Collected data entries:

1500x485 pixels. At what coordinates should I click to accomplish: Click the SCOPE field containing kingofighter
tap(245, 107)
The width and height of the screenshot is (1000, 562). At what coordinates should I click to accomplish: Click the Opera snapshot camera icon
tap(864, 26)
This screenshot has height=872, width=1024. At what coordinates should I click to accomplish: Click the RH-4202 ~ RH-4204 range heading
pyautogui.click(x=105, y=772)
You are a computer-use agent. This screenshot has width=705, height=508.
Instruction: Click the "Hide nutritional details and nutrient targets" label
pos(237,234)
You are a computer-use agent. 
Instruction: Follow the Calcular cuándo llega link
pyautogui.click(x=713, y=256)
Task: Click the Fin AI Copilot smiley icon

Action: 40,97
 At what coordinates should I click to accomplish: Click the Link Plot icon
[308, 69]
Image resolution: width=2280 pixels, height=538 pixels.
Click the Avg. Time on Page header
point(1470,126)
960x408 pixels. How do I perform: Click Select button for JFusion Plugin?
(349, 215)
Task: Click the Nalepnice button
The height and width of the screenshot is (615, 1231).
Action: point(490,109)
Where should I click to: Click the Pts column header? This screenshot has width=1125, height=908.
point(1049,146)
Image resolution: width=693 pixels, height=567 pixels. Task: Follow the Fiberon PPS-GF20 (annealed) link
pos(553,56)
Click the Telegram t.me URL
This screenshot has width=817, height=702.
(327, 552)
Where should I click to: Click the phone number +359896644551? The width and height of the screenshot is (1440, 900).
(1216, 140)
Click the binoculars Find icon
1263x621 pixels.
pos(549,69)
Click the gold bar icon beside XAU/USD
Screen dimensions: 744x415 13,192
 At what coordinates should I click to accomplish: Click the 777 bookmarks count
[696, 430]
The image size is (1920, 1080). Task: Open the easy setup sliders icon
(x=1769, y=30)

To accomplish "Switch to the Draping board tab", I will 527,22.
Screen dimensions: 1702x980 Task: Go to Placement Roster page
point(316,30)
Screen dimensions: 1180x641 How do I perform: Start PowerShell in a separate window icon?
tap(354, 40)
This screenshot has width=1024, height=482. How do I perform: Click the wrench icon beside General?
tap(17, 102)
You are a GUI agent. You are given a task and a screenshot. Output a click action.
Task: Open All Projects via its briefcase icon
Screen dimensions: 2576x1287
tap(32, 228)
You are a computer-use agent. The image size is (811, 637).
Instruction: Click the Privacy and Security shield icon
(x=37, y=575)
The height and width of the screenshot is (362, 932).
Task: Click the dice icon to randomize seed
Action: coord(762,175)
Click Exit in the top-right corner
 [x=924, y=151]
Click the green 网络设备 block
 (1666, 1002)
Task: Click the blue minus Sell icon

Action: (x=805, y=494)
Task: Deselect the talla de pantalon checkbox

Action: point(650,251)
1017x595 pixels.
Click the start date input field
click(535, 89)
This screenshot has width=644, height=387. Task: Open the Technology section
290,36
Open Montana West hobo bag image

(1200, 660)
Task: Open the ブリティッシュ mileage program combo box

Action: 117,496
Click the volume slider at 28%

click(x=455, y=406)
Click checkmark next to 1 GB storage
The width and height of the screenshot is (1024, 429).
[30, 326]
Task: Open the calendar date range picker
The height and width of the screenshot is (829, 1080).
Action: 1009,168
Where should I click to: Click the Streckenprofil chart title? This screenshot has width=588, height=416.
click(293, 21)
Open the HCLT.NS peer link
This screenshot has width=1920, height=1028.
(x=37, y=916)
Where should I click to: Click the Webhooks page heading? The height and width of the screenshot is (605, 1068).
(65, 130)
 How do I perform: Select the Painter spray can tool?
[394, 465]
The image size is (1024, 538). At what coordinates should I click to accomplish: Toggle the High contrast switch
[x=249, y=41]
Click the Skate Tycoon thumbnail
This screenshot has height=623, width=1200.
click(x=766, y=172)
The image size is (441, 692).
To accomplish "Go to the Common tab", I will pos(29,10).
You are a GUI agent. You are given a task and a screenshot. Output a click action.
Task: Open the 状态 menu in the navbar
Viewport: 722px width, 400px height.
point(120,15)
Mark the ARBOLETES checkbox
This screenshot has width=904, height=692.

- _AIM OF THE TASK_: Look through the entries above and say how many lines hold the word "computer", giving the number alone.

- _OUTPUT OF THE EXERCISE_: 3